Over the past five years, Microsoft has gone through almost every stage of this journey. Years ago, we were just as siloed as most companies, with each product-based organization segregating its own data, software, and capabilities. As we connected and normalized data from different functions and product groups, we were able to deploy integrated solutions in areas ranging from customer service to supply-chain management.
We integrated all our data in a companywide data lake, and we built what we call a business process platform, which provides software and analytics components that teams use to enable innovation in areas ranging from Xbox manufacturing to managing advertising spend. We also invested in training programs for nontechnical employees, cultivating data-centric and machine-learning capabilities throughout the organization.
The most successful companies among the 150 in our study have deployed an entirely different type of operating architecture, centered on integrated data assets and software libraries and designed to deploy AI at scale across a huge, distributed spectrum of applications. Its hallmarks are a core of experts; broadly accessible, easy-to-use tools; and investment in training and capability-building among large groups of businesspeople. These companies are approaching the capacity of digital natives such as Airbnb and Uber, which were purpose-built to scale companywide analytics and software-based innovation. Airbnb and Uber are certainly not perfect, but they come close to the native ideal.
At Microsoft, we still have a lot to learn, but in some parts of the organization we are starting to approach the native model. As is common in any enterprise, the progress has not been uniform. Different groups have achieved different levels of capability, but the results overall are encouraging, as we see increasingly innovative solutions to internal and customer-facing problems. Most critically, our companywide approach to understanding, protecting, and working with data has progressed by light years.
The Imperative for Leaders
The mandate for digital transformation creates a leadership imperative: Embrace transformation, and work to sustain it. Articulate a clear strategy and communicate it relentlessly. Establish an organizational architecture to evolve into as you make the myriad daily decisions that define your technology strategy.
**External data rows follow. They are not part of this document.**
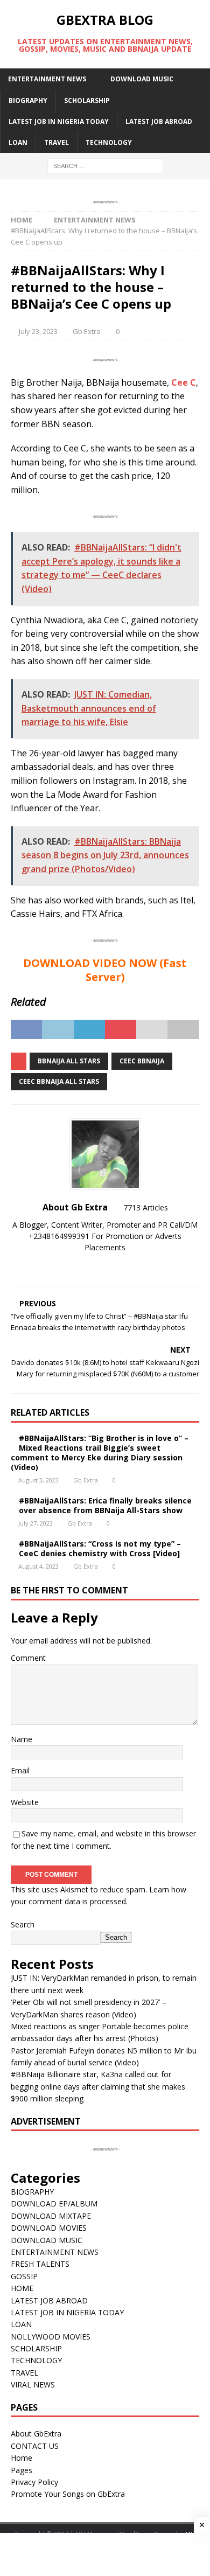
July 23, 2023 (38, 331)
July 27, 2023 (35, 1523)
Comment (28, 1658)
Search (22, 1924)
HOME (22, 2288)
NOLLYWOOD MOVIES (50, 2336)
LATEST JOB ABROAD (158, 121)
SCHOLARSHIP (87, 100)
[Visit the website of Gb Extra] (105, 1266)
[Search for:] (105, 165)
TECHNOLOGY (109, 142)
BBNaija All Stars (69, 1061)
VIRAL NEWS (33, 2384)
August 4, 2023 (38, 1566)
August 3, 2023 (38, 1480)
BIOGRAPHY (28, 100)
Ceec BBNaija (142, 1061)
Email (20, 1770)
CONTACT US (35, 2446)
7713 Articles (145, 1207)
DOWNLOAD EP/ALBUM (54, 2203)
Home (21, 2458)
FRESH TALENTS (40, 2264)
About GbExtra (36, 2433)
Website (25, 1802)
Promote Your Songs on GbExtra (68, 2494)
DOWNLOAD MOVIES (49, 2228)
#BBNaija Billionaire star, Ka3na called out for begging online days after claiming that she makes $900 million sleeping (98, 2086)
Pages (21, 2470)
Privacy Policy (34, 2482)
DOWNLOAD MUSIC (141, 78)
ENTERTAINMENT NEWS (47, 78)
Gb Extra (87, 331)
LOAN (18, 142)
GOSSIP (24, 2276)
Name (21, 1739)
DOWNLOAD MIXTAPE (51, 2216)
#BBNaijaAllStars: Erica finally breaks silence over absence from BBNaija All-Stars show (105, 1505)
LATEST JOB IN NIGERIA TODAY (59, 121)
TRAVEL (56, 142)
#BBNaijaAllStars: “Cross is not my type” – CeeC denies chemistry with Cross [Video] (100, 1548)
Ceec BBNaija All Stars (59, 1081)
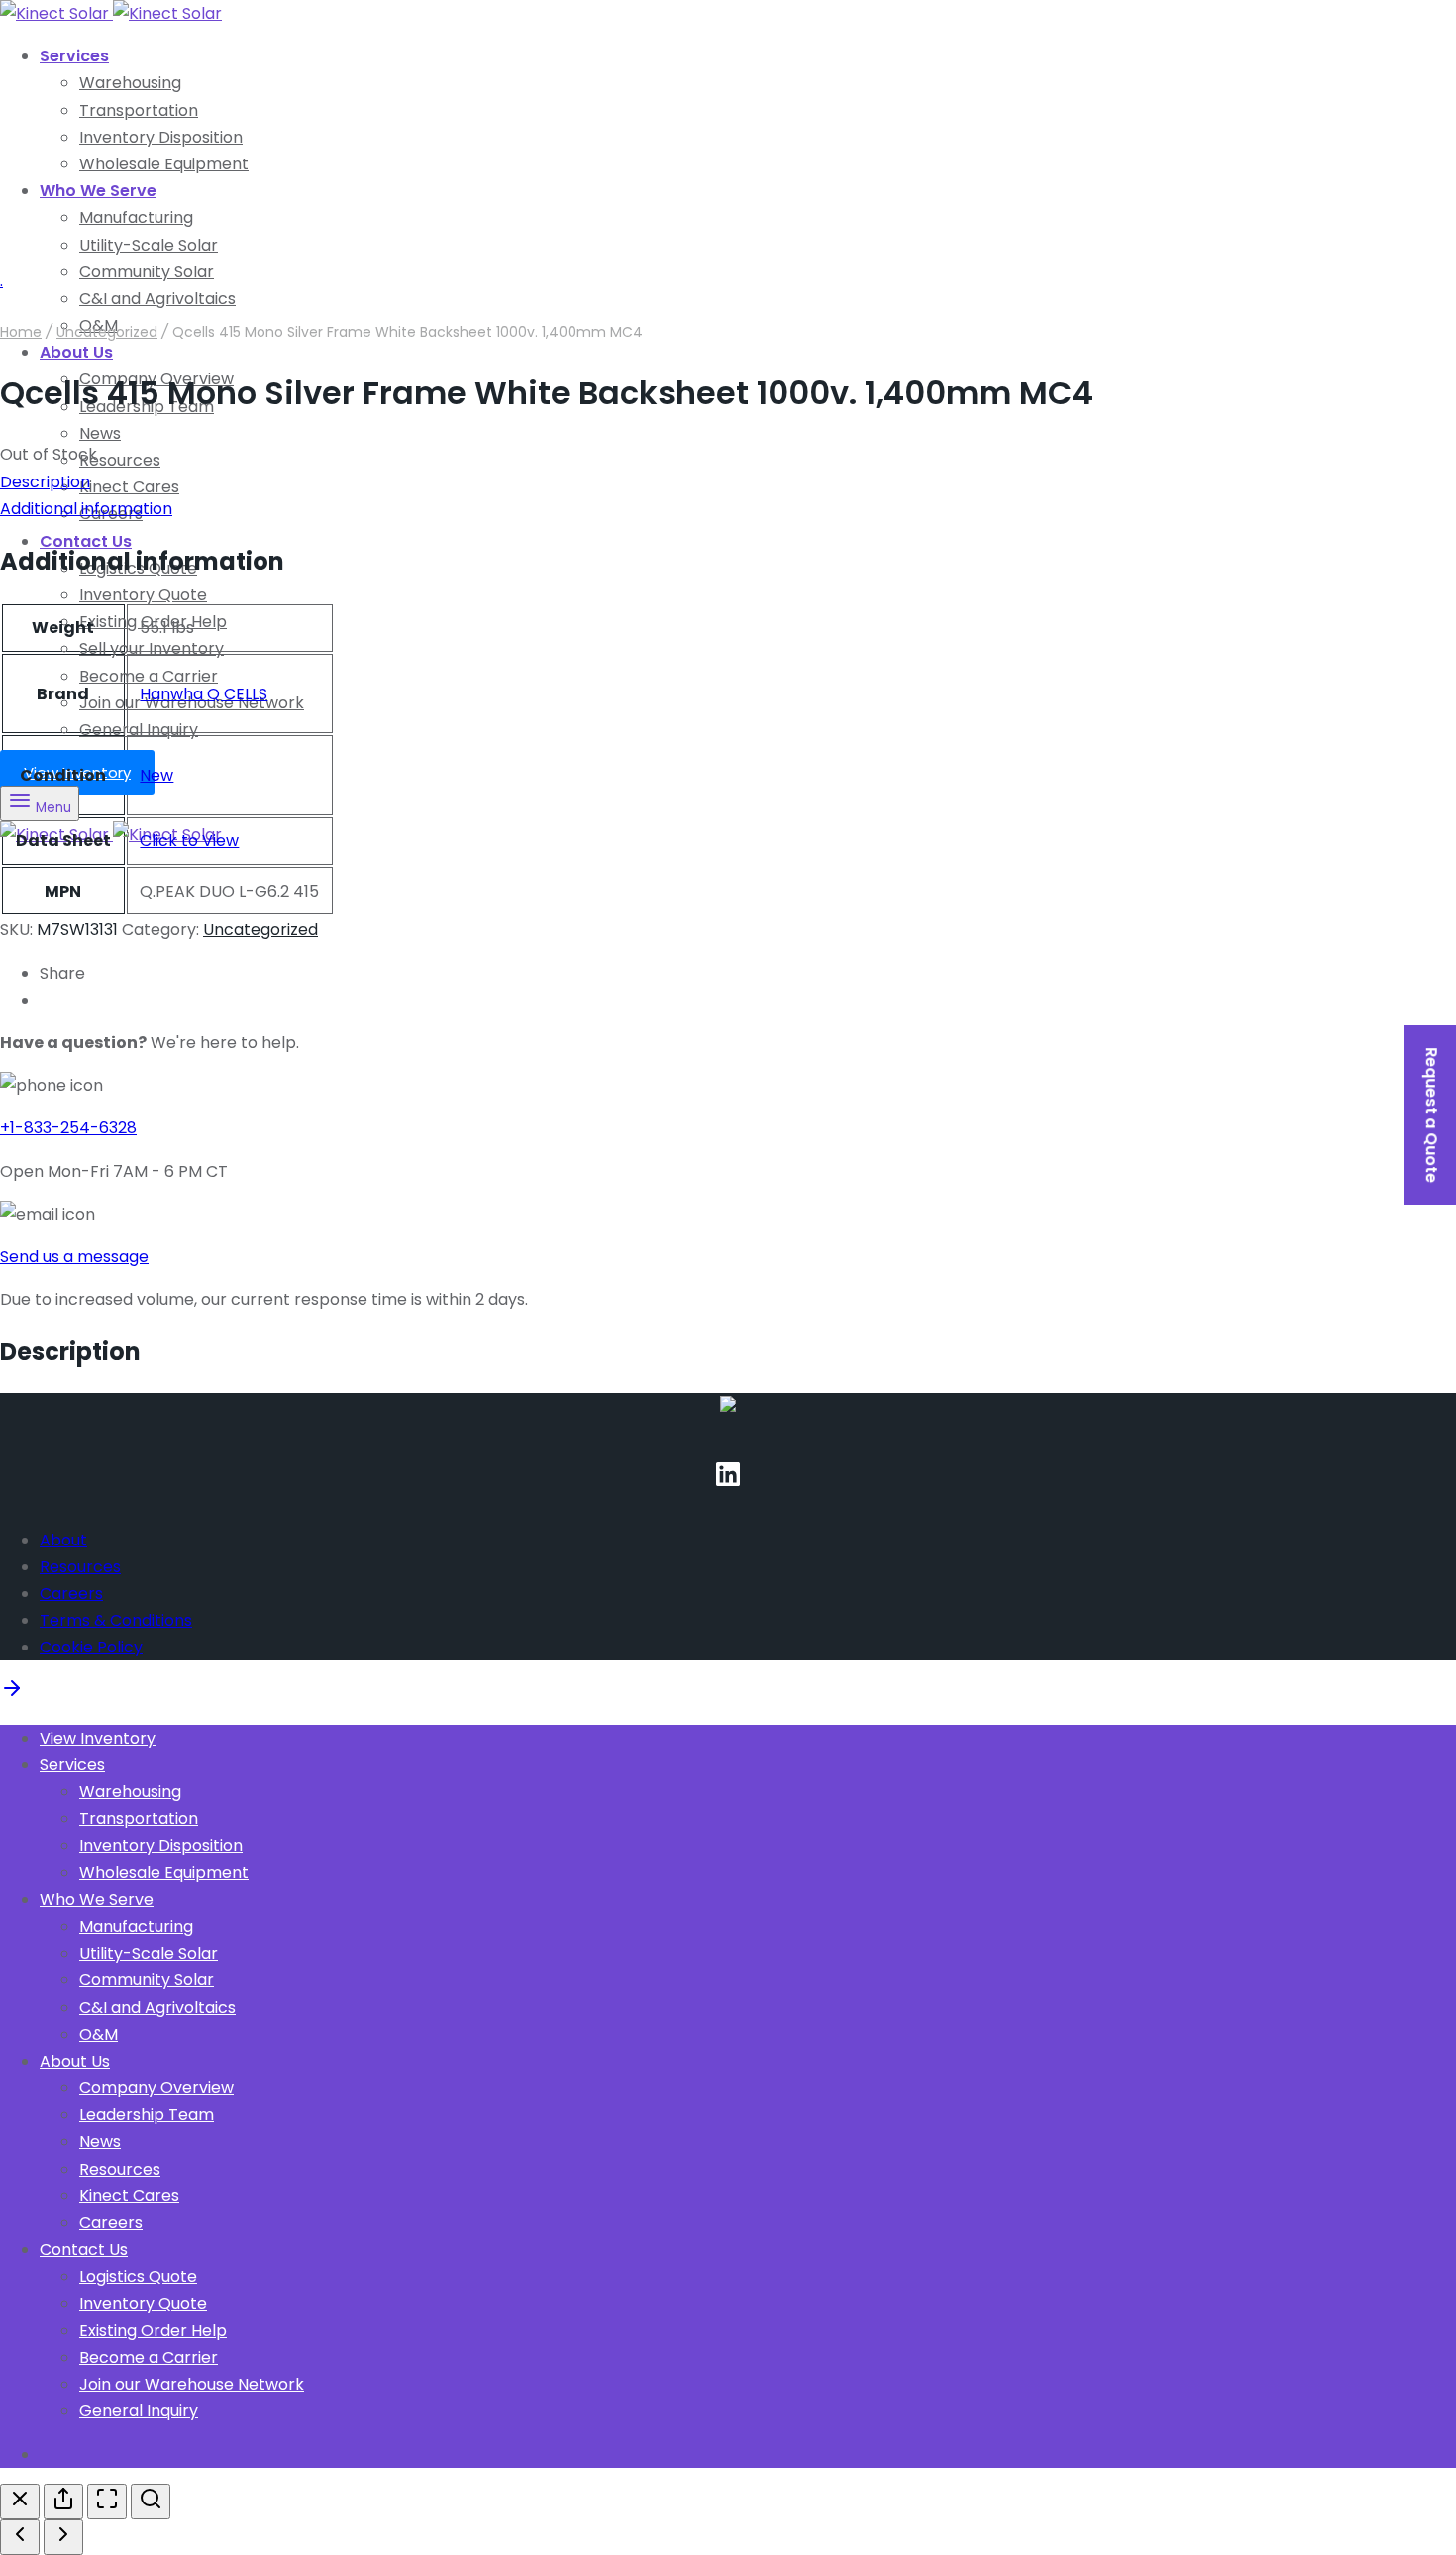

Deploy a real governance process to track the many technology projects underway, and coordinate and integrate them whenever possible. Champion agility in all business initiatives you touch and influence. And finally, break free of tradition. Train and coach your employees to understand the potential of technology and data, and release the innovators within your workforce.
This mandate extends to technology providers. Despite much investment, technologies are still too complex and are often too hard to use and deploy. We need tools and technology that make driving transformation intuitive for frontline workers while keeping data secure. Let’s not forget that until recently many of us were relying on specialists in Fortran and Cobol to model business problems and even to perform basic mathematical operations. Spreadsheets brought about a revolution in mathematical modeling; we need technology providers to bring the same revolution to AI and make using a machine-learning application as easy as creating a pivot table.
Momentum is growing. But we must sustain the efforts to ensure that companies of all stripes make it across the digital divide.